Supplied data:
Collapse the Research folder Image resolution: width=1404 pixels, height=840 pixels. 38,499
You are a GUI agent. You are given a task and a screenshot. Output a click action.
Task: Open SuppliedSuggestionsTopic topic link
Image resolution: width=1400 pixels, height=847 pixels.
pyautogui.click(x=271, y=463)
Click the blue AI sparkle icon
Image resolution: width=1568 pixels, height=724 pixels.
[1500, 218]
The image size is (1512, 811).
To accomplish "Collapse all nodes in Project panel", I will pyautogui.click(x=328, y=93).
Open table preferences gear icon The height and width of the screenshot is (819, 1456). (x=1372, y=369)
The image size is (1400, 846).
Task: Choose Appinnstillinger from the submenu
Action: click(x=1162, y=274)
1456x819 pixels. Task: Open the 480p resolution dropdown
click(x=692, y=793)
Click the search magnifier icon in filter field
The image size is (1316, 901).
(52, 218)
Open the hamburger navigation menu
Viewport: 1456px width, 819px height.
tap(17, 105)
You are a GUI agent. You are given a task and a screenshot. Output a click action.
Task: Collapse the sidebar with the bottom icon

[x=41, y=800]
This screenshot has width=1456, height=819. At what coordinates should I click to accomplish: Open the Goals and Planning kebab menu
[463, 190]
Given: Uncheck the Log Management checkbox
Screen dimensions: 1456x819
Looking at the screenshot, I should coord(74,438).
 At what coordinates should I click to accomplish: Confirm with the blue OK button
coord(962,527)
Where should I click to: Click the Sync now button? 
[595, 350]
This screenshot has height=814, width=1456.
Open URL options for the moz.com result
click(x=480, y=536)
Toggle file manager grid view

Your instructions: Write out the lines of the records exactly, starting at the one holding "Image resolution: width=1568" and ending with the last line, and include no others.

Finished exercise:
Image resolution: width=1568 pixels, height=724 pixels.
[1500, 218]
The image size is (1512, 811).
To accomplish "Collapse all nodes in Project panel", I will pyautogui.click(x=328, y=93).
Open table preferences gear icon The height and width of the screenshot is (819, 1456). (x=1372, y=369)
The image size is (1400, 846).
Task: Choose Appinnstillinger from the submenu
Action: click(x=1162, y=274)
1456x819 pixels. Task: Open the 480p resolution dropdown
click(x=692, y=793)
Click the search magnifier icon in filter field
The image size is (1316, 901).
(52, 218)
Open the hamburger navigation menu
Viewport: 1456px width, 819px height.
tap(17, 105)
You are a GUI agent. You are given a task and a screenshot. Output a click action.
Task: Collapse the sidebar with the bottom icon

[x=41, y=800]
This screenshot has width=1456, height=819. At what coordinates should I click to accomplish: Open the Goals and Planning kebab menu
[463, 190]
Given: Uncheck the Log Management checkbox
Screen dimensions: 1456x819
Looking at the screenshot, I should coord(74,438).
 At what coordinates should I click to accomplish: Confirm with the blue OK button
coord(962,527)
Where should I click to: Click the Sync now button? 
[595, 350]
This screenshot has height=814, width=1456.
Open URL options for the moz.com result
click(x=480, y=536)
Toggle file manager grid view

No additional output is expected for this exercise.